The essence of the Singaporean programme is the synergistic development of a well-integrated and extensive national information infrastructure based on advanced ICT. Its implementation is expected to help Singapore to become a leading information society. The National Computer Board will be the government's chief information office and will outsource computer services. New flagship projects worth $200 million have been initiated in eight key sectors: education, construction, manufacturing, distribution, leisure and tourism, health, library, and public services. The Board will help to meet the requirements for ICT professionals needed for the next phase of the plan, but will rely upon universities and the private sector to train them.
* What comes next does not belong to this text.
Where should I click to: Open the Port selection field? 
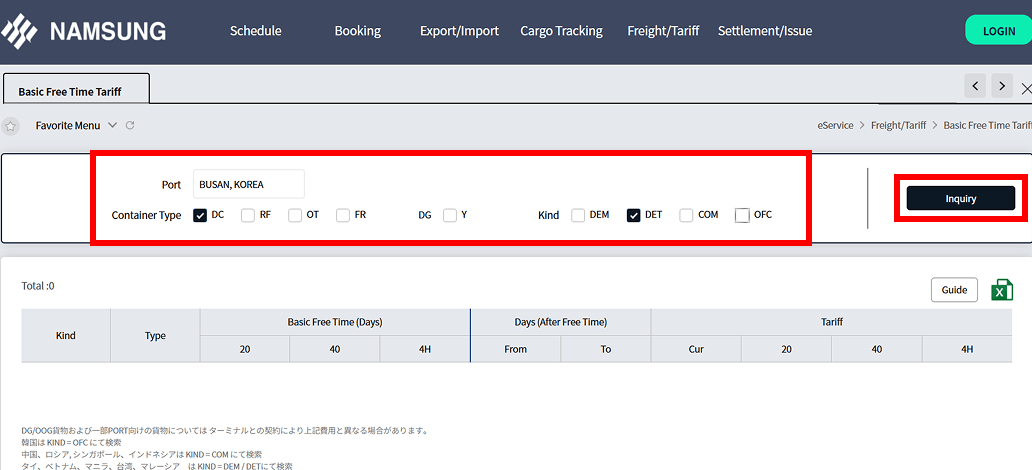[248, 184]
Hong Kong, China has very sophisticated, advanced telecommunications at relatively cheap rates. In a workforce of 3 million people, there are already 1.1 million pagers and 800,000 mobile phones, constituting very high penetration per person. Hong Kong, China has a fibre optic infrastructure and most buildings will be fibre-cabled by 1998. Value-added networks and services are to be delivered over these conduits, including electronic commerce, electronic trading, electronic delivery of services, video-on-demand and government services. A government computer network links major government departments and will be the basis for providing bilingual public access to government databases such as the land registry, legislation, court cases and trade. Perfecting Chinese language input, character recognition and voice recognition on computers will be important for achieving greater use of computers and telecommunications.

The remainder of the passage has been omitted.